Once the line containing "1568x754 pixels." is found, please copy it and all lines after it through the end of the records, exactly, leaving out pictures.

Saved data entries:
********

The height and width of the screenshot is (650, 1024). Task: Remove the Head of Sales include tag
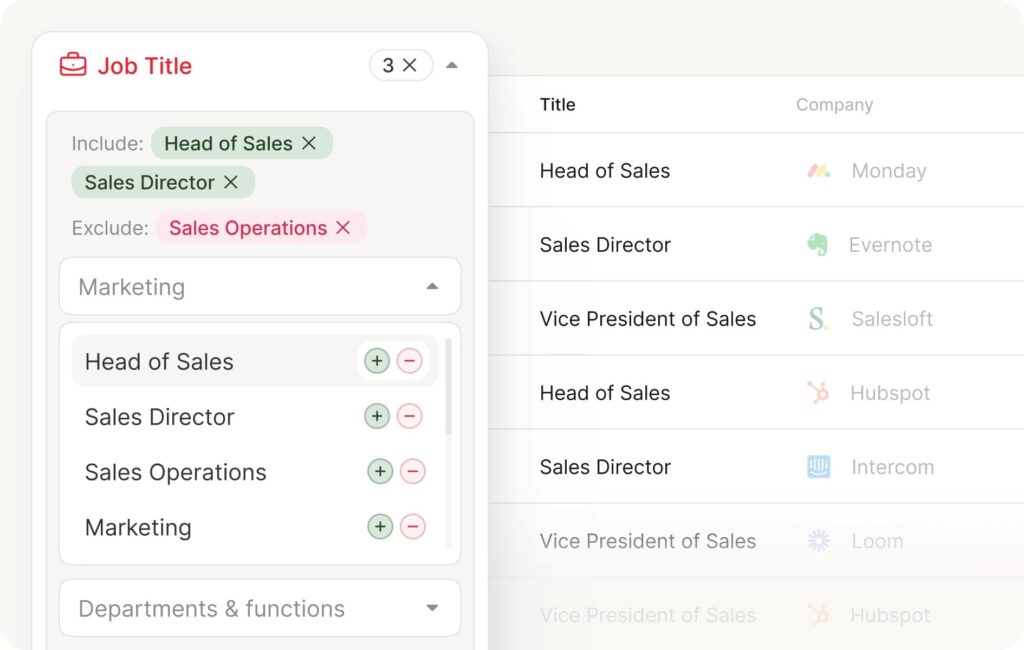(x=309, y=144)
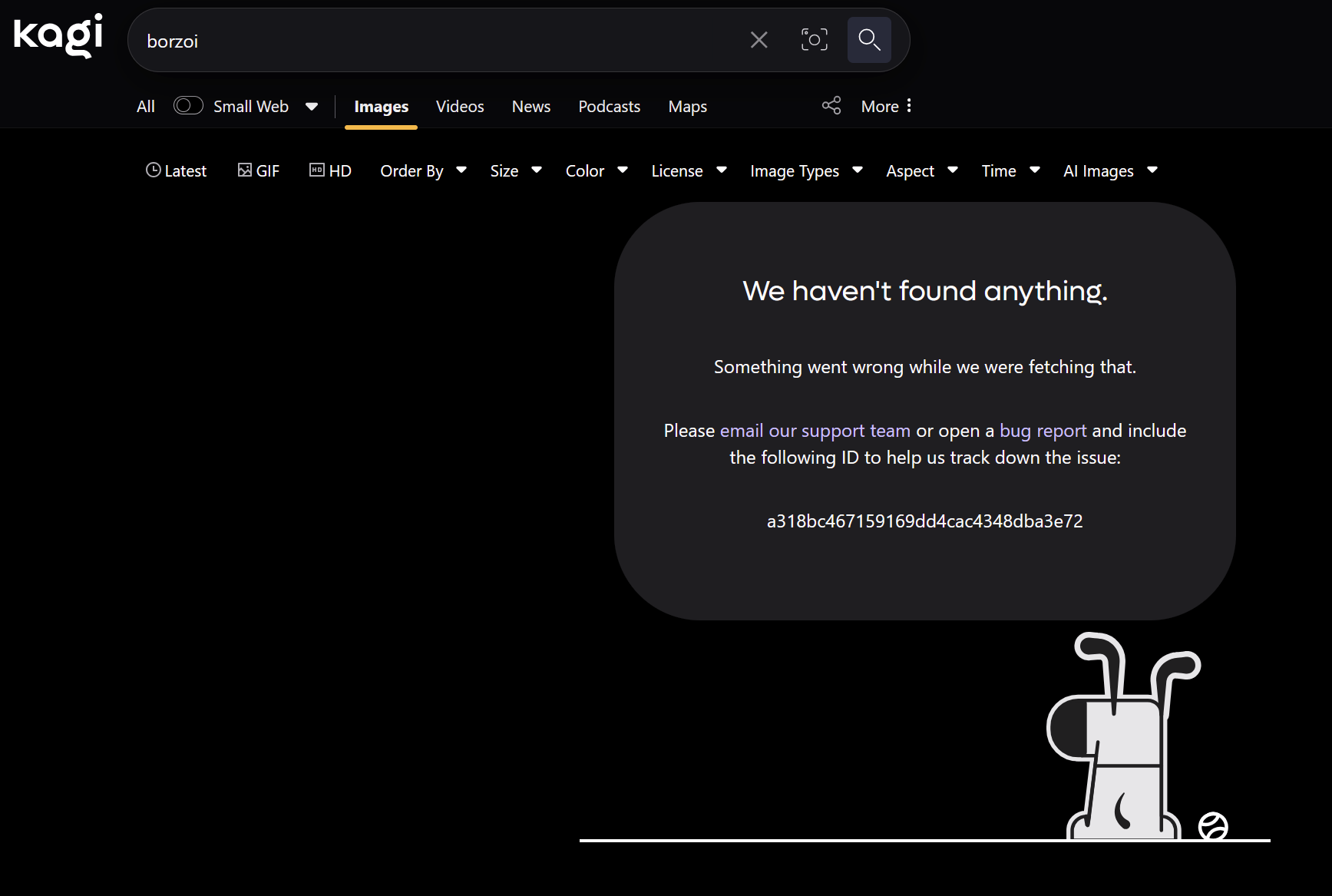Click the email our support team link
The width and height of the screenshot is (1332, 896).
click(815, 431)
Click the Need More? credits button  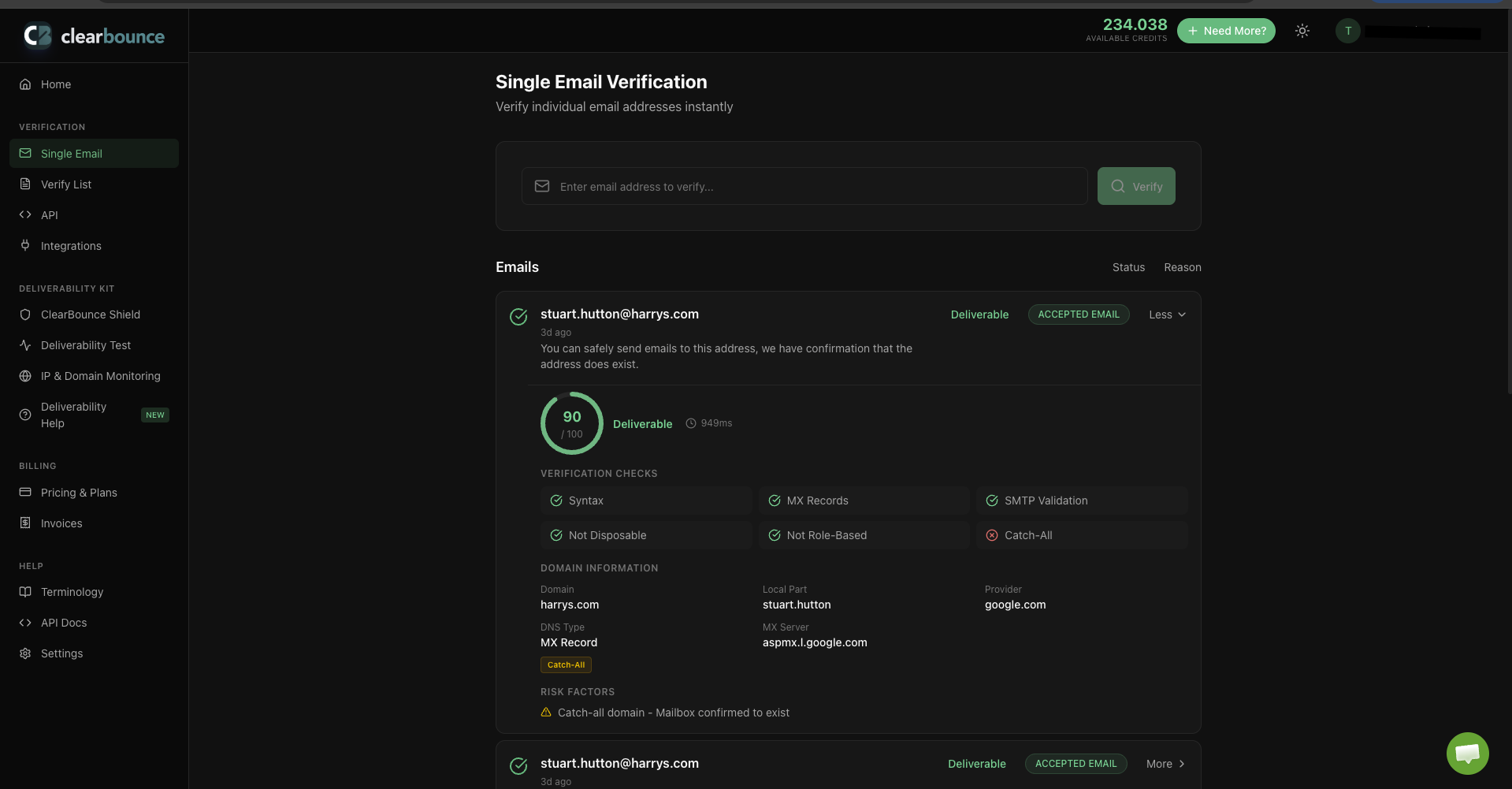click(1226, 31)
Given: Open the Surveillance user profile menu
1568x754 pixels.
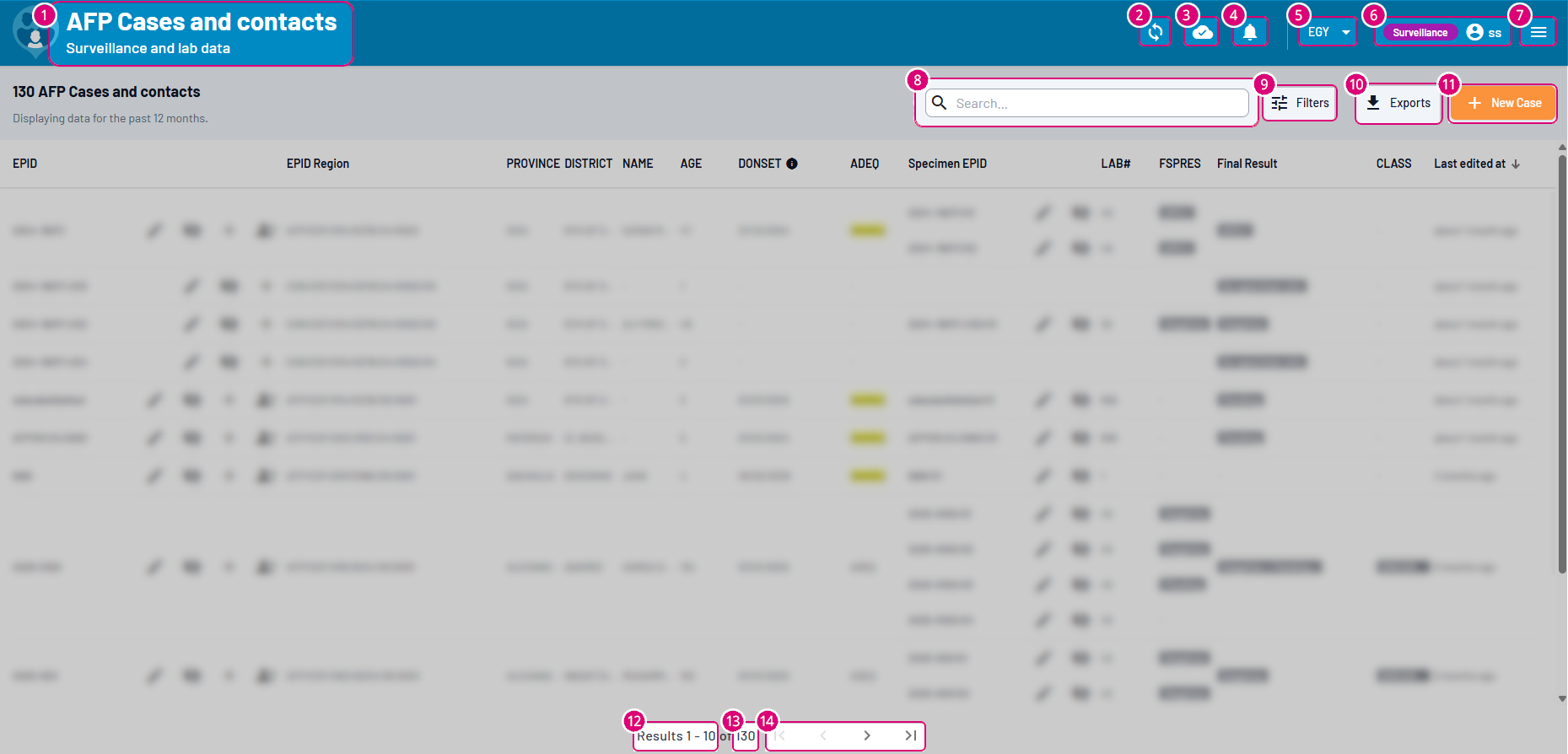Looking at the screenshot, I should click(x=1443, y=32).
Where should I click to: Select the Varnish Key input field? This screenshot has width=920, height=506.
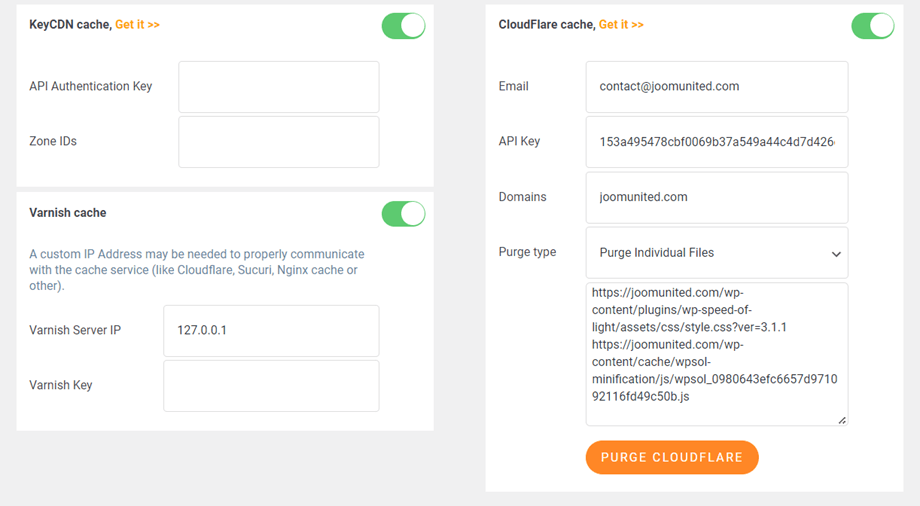coord(270,386)
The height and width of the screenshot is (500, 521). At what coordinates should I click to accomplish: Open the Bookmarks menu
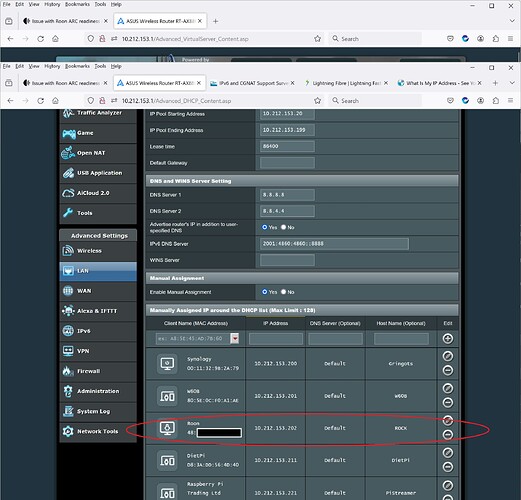coord(77,66)
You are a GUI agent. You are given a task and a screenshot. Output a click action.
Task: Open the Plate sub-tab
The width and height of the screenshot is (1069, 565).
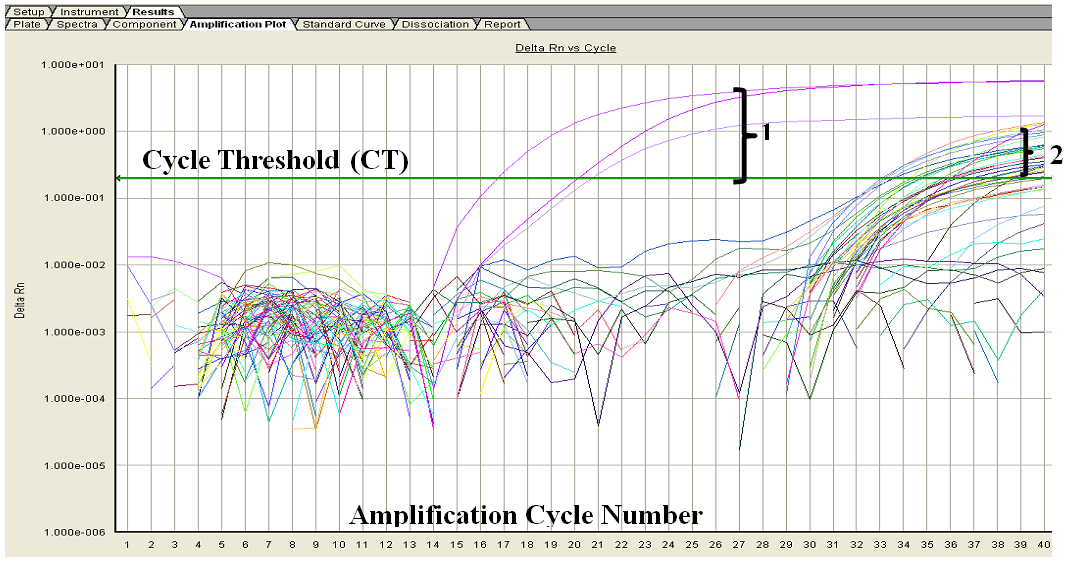point(27,24)
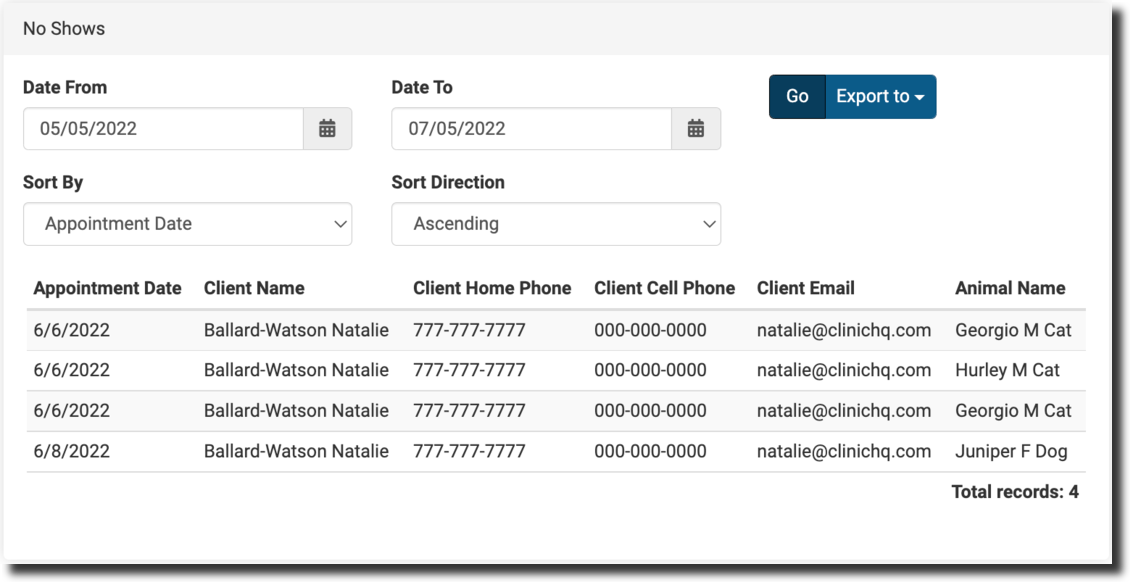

********

# Finished exercise
1568x754 pixels.
Looking at the screenshot, I should click(x=1443, y=32).
Where should I click to: Select the Varnish Key input field? This screenshot has width=920, height=506.
coord(270,386)
The height and width of the screenshot is (500, 521). At what coordinates should I click to accomplish: Open the Bookmarks menu
coord(77,66)
You are a GUI agent. You are given a task and a screenshot. Output a click action.
Task: Open the Plate sub-tab
The width and height of the screenshot is (1069, 565).
point(27,24)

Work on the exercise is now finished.